==================
Processor Examples
==================

--------------
Simple Example
--------------

::

    # Reads in an input lidar file and writes an
    # output image file with the minimum 'Z' value for 
    # each bin
    import numpy
    from numba import jit
    from pylidar import lidarprocessor
    from pylidar.toolbox import spatial
    from pylidar.lidarformats import generic

    BINSIZE = 1.0

    @jit
    def findMinZs(data, outImage, xMin, yMax):
        for i in range(data.shape[0]):
            if data[i]['CLASSIFICATION'] == lidarprocessor.CLASSIFICATION_GROUND:
                row, col = spatial.xyToRowColNumba(data[i]['X'], data[i]['Y'],
                        xMin, yMax, BINSIZE)
                if outImage[row, col] != 0:
                    if data[i]['Z'] < outImage[row, col]:
                        outImage[row, col] = data[i]['Z']
                else:
                    outImage[row, col] = data[i]['Z']

    def processChunk(data, otherArgs):
        lidar = data.input1.getPoints(colNames=['X', 'Y', 'Z', 'CLASSIFICATION'])
        findMinZs(lidar, otherArgs.outImage, otherArgs.xMin, otherArgs.yMax)

    info = generic.getLidarFileInfo(inFile)
    header = info.header

    dataFiles = lidarprocessor.DataFiles()
    dataFiles.input1 = lidarprocessor.LidarFile(inFile, lidarprocessor.READ)

    xMin, yMax, ncols, nrows = spatial.getGridInfoFromHeader(header, BINSIZE)

    outImage = numpy.zeros((nrows, ncols))

    otherArgs = lidarprocessor.OtherArgs()
    otherArgs.outImage = outImage
    otherArgs.xMin = xMin
    otherArgs.yMax = yMax

    lidarprocessor.doProcessing(processChunk, dataFiles, otherArgs=otherArgs)

    iw = spatial.ImageWriter(outFile, tlx=xMin, tly=yMax, binSize=BINSIZE)
    iw.setLayer(outImage)
    iw.close()

The program shown above is complete, and would work assuming inFile existed and contained
a 'Z' value for each point. It would create an output raster file with the minimum Z value for each bin. 

The user-supplied function processChunk is passed to the :func:`pylidar.lidarprocessor.doProcessing`
function which applies it through the lidar file in chunks. Inside the processChunk function the 'data' object has attributes
named in the same way that the 'dataFiles' input to :func:`pylidar.lidarprocessor.doProcessing` has. Each object
is of type :class:`pylidar.userclasses.LidarData`.
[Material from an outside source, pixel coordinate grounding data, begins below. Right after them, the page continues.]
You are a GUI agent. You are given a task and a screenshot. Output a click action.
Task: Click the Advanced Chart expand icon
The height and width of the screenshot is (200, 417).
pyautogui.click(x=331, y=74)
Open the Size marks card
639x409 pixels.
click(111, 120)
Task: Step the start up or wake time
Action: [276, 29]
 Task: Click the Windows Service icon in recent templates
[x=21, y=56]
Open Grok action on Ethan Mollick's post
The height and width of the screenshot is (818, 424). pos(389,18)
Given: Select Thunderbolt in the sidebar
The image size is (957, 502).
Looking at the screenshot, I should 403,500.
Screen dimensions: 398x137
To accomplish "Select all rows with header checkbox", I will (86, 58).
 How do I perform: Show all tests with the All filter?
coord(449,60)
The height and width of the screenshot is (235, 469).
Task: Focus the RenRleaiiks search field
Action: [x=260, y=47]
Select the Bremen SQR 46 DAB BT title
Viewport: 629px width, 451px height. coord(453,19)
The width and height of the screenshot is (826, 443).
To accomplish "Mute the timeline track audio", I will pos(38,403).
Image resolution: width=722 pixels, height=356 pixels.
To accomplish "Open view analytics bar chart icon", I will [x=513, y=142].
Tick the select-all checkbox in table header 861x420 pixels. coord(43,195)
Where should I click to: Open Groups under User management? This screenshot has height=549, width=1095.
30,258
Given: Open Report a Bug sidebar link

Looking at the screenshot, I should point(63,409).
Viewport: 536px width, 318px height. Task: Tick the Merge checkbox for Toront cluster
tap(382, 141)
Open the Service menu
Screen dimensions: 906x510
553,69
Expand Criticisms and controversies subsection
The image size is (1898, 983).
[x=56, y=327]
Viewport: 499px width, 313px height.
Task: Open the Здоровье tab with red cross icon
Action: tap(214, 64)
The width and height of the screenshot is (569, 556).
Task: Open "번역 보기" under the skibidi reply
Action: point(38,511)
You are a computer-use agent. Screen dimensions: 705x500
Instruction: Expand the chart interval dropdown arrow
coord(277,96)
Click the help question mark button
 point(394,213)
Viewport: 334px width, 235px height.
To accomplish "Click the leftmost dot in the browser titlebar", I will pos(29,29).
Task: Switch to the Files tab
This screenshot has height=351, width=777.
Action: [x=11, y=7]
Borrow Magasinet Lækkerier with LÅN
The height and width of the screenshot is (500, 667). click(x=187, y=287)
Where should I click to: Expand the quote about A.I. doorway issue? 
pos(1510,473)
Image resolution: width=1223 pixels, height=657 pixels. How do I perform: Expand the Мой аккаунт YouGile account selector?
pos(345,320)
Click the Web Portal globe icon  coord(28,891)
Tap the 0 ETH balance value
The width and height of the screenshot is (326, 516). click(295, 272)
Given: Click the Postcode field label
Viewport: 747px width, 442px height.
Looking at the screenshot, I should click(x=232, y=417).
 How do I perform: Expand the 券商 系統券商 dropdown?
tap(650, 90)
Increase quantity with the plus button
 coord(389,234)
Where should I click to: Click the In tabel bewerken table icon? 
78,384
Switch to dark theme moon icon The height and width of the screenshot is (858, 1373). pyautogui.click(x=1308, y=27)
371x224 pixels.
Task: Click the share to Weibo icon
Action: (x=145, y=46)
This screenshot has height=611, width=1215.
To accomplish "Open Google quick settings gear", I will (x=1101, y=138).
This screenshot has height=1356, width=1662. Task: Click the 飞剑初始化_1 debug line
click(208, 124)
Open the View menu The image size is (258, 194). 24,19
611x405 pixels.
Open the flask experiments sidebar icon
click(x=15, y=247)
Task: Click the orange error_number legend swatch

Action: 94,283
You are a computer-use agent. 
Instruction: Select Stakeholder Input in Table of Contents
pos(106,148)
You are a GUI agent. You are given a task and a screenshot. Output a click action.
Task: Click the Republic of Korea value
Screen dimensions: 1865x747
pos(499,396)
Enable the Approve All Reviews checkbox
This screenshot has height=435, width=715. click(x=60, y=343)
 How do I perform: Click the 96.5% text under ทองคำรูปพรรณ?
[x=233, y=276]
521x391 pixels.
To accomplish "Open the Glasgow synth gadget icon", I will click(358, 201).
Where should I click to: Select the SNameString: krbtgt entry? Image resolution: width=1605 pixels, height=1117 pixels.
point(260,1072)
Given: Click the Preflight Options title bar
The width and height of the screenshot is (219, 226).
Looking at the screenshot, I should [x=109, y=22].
See the help on :class:`pylidar.lidarprocessor.DataFiles`, :class:`pylidar.lidarprocessor.LidarFile`
and :class:`pylidar.lidarprocessor.OtherArgs` for more information on setting up inputs. There is a section below
which talks about other inputs in more detail.

You can specify which columns you want returned from a lidar file by setting the colNames parameter
to getPoints (and other lidar reading functions). By default all columns are returned as a structured
array. If a list of columns is requested, this is also returned as a structured array. However if a
single column name is requested (as a string, not a list) then a non-structred array is returned.

The data.info object is an instance of :class:`pylidar.userclasses.UserInfo` and contains
some useful functions for obtaining the current processing state.

The :mod:`pylidar.toolbox.spatial` module has functions and classes to assist processing LiDAR data
spatially.

See :func:`pylidar.lidarprocessor.setDefaultDrivers` for discussion of how to set the output GDAL driver.

-------------
Interpolation
-------------

Support for interpolation techniques is included with PyLidar. Note that all the data for the area to be
interpolated needs too be read in - the :func:`pylidar.toolbox.spatial.readLidarPoints` makes
this easier. The following example shows how
to interpolate with the :func:`pylidar.toolbox.interpolation.interpGrid` function and also how
to filter by classification::

    from pylidar import lidarprocessor
    from pylidar.toolbox import spatial
    from pylidar.toolbox import interpolation

    BINSIZE = 1.0

    data = spatial.readLidarPoints(inFile, 
            classification=lidarprocessor.CLASSIFICATION_GROUND)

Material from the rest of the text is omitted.